▶ Goal
Please write out the listing word for word, starting with its first line and going on through the line that contains "Looking at the screenshot, I should point(295,171).", with both of those lines included.

▶ Records to use
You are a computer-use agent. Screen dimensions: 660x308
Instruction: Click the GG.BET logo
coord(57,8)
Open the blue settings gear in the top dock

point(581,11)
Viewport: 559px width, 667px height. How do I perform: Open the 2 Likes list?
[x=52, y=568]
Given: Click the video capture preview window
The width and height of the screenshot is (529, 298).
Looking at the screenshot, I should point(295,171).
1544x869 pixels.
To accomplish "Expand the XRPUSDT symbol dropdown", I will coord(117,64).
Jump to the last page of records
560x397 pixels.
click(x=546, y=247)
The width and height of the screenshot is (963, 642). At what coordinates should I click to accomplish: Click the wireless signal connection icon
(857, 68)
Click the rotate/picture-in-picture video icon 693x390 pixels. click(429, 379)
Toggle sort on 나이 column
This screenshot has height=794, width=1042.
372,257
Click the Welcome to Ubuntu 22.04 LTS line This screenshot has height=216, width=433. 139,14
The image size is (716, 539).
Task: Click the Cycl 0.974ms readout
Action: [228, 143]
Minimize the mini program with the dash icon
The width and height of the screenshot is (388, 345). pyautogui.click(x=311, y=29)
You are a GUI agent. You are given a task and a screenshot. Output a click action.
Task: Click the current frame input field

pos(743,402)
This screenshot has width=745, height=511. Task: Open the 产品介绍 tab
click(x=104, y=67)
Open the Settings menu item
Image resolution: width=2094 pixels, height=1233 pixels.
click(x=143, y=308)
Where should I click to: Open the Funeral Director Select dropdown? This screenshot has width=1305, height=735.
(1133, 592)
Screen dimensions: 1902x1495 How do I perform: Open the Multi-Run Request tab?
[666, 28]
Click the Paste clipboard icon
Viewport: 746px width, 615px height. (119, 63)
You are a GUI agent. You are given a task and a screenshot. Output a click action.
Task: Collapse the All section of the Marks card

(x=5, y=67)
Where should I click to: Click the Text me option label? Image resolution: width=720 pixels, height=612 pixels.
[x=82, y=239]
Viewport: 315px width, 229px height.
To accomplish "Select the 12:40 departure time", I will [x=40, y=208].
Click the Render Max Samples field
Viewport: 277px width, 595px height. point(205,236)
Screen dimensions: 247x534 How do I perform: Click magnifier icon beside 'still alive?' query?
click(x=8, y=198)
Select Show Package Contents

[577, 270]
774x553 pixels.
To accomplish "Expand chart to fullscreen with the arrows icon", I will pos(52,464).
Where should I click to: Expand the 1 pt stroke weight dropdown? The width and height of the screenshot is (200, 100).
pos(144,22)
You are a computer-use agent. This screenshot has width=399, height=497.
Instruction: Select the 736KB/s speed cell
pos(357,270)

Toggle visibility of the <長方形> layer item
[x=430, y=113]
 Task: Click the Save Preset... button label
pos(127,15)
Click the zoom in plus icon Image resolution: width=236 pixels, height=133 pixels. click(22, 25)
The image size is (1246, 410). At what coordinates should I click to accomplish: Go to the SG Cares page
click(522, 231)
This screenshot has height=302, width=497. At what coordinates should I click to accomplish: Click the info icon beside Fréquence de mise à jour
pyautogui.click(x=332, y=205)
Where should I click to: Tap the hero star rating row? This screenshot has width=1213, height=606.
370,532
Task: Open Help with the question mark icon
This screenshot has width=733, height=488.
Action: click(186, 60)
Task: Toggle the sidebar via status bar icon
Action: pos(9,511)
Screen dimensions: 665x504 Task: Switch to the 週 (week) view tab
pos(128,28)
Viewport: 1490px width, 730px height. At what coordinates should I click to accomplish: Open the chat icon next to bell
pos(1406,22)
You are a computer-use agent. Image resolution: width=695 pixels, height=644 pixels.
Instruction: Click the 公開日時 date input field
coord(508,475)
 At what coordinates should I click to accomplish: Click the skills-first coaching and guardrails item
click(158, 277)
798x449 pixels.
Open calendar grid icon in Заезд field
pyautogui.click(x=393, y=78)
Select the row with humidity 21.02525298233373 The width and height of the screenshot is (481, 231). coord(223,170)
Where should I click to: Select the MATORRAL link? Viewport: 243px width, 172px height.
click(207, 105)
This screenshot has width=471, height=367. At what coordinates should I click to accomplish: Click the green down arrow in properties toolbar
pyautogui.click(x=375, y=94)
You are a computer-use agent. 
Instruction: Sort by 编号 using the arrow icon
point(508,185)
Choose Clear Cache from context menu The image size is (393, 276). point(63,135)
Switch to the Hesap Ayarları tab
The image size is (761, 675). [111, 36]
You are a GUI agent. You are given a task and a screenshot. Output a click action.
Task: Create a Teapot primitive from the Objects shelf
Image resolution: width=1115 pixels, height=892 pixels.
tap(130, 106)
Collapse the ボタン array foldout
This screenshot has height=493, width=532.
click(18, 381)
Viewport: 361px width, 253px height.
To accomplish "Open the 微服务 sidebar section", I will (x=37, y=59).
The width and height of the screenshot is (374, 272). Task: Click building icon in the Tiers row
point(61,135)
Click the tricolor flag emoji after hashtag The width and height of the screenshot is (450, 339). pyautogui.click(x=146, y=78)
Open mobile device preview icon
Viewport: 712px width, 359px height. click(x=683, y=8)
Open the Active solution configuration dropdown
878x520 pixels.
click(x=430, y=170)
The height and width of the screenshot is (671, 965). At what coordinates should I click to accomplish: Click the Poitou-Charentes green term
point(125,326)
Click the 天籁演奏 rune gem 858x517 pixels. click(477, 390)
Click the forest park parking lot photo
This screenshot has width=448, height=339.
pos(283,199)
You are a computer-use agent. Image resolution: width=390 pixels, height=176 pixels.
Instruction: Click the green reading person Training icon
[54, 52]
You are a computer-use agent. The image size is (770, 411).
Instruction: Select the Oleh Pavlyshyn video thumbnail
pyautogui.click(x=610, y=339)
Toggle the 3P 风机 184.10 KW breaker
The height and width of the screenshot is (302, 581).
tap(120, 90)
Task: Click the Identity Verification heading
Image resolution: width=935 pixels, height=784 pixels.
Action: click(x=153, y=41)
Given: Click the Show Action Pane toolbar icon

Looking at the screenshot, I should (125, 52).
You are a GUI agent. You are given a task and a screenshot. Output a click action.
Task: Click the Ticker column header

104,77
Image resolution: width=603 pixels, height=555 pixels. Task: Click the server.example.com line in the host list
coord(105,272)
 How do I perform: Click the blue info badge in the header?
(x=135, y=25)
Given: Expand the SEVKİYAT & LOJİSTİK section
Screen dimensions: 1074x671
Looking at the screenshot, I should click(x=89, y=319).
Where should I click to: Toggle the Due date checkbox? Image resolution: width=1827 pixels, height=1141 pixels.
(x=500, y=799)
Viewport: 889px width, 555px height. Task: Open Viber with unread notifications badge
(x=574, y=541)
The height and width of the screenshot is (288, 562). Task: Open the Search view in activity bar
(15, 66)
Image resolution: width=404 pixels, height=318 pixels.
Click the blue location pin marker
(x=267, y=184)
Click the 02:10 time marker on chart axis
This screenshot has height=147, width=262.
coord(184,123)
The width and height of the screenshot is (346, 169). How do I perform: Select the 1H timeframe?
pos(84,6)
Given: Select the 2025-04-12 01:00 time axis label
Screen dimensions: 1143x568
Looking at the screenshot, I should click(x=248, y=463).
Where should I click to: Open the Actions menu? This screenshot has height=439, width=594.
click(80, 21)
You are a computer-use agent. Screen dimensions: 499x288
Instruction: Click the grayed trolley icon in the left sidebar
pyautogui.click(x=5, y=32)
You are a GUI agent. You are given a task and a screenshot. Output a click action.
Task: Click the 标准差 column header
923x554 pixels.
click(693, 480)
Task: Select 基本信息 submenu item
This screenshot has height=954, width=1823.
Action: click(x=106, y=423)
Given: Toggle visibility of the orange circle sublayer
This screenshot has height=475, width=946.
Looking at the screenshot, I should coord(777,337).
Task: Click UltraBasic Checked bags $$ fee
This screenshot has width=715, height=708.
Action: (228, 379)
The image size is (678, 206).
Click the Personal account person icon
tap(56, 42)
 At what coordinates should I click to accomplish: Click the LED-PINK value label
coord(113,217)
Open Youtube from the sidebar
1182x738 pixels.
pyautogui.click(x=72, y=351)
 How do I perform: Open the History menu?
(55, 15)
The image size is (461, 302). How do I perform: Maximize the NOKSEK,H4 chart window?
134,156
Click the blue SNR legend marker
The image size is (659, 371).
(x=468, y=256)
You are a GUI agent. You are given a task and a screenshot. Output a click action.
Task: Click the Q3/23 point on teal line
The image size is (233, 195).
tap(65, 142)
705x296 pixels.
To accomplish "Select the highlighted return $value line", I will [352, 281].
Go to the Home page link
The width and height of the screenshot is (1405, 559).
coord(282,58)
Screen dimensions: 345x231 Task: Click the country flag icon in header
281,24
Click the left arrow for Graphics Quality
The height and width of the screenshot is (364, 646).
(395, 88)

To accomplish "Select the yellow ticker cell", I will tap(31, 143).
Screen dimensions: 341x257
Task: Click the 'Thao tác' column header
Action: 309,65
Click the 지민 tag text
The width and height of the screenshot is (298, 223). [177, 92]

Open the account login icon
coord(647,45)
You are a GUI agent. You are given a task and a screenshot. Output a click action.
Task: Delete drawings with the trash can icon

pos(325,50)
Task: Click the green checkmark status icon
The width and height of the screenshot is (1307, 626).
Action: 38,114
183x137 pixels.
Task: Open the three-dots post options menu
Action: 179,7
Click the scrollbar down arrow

▶ Result of this exercise
You are a computer-use agent. Screen dimensions: 660x308
Instruction: Click the GG.BET logo
coord(57,8)
Open the blue settings gear in the top dock

point(581,11)
Viewport: 559px width, 667px height. How do I perform: Open the 2 Likes list?
[x=52, y=568]
Given: Click the video capture preview window
The width and height of the screenshot is (529, 298).
Looking at the screenshot, I should point(295,171).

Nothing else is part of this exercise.